Source records:
************

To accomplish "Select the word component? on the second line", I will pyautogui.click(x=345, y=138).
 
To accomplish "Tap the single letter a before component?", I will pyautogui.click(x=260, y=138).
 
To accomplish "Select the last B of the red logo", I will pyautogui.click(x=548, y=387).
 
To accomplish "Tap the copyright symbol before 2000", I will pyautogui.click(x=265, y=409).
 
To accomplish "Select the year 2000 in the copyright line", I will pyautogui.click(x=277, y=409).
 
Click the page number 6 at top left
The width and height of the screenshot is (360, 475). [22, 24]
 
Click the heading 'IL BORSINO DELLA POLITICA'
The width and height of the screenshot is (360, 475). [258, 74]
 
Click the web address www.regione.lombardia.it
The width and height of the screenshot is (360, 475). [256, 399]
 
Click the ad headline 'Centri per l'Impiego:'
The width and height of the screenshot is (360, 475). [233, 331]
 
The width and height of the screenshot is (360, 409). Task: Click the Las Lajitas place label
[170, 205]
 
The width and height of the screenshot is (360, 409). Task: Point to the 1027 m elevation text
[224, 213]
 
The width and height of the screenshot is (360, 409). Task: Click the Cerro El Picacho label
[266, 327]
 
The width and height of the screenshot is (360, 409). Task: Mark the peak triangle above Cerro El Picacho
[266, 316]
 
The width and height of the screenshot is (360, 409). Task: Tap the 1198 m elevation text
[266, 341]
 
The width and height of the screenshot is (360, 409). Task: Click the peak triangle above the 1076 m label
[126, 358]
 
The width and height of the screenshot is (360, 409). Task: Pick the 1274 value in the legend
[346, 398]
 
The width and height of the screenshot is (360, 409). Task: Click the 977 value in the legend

************

▸ **TASK PROMPT**: Repeat every line of the source records above word for word.

▸ **EXERCISE ANSWER**:
To accomplish "Select the word component? on the second line", I will pyautogui.click(x=345, y=138).
 
To accomplish "Tap the single letter a before component?", I will pyautogui.click(x=260, y=138).
 
To accomplish "Select the last B of the red logo", I will pyautogui.click(x=548, y=387).
 
To accomplish "Tap the copyright symbol before 2000", I will pyautogui.click(x=265, y=409).
 
To accomplish "Select the year 2000 in the copyright line", I will pyautogui.click(x=277, y=409).
 
Click the page number 6 at top left
The width and height of the screenshot is (360, 475). [22, 24]
 
Click the heading 'IL BORSINO DELLA POLITICA'
The width and height of the screenshot is (360, 475). [258, 74]
 
Click the web address www.regione.lombardia.it
The width and height of the screenshot is (360, 475). [256, 399]
 
Click the ad headline 'Centri per l'Impiego:'
The width and height of the screenshot is (360, 475). [233, 331]
 
The width and height of the screenshot is (360, 409). Task: Click the Las Lajitas place label
[170, 205]
 
The width and height of the screenshot is (360, 409). Task: Point to the 1027 m elevation text
[224, 213]
 
The width and height of the screenshot is (360, 409). Task: Click the Cerro El Picacho label
[266, 327]
 
The width and height of the screenshot is (360, 409). Task: Mark the peak triangle above Cerro El Picacho
[266, 316]
 
The width and height of the screenshot is (360, 409). Task: Tap the 1198 m elevation text
[266, 341]
 
The width and height of the screenshot is (360, 409). Task: Click the peak triangle above the 1076 m label
[126, 358]
 
The width and height of the screenshot is (360, 409). Task: Pick the 1274 value in the legend
[346, 398]
 
The width and height of the screenshot is (360, 409). Task: Click the 977 value in the legend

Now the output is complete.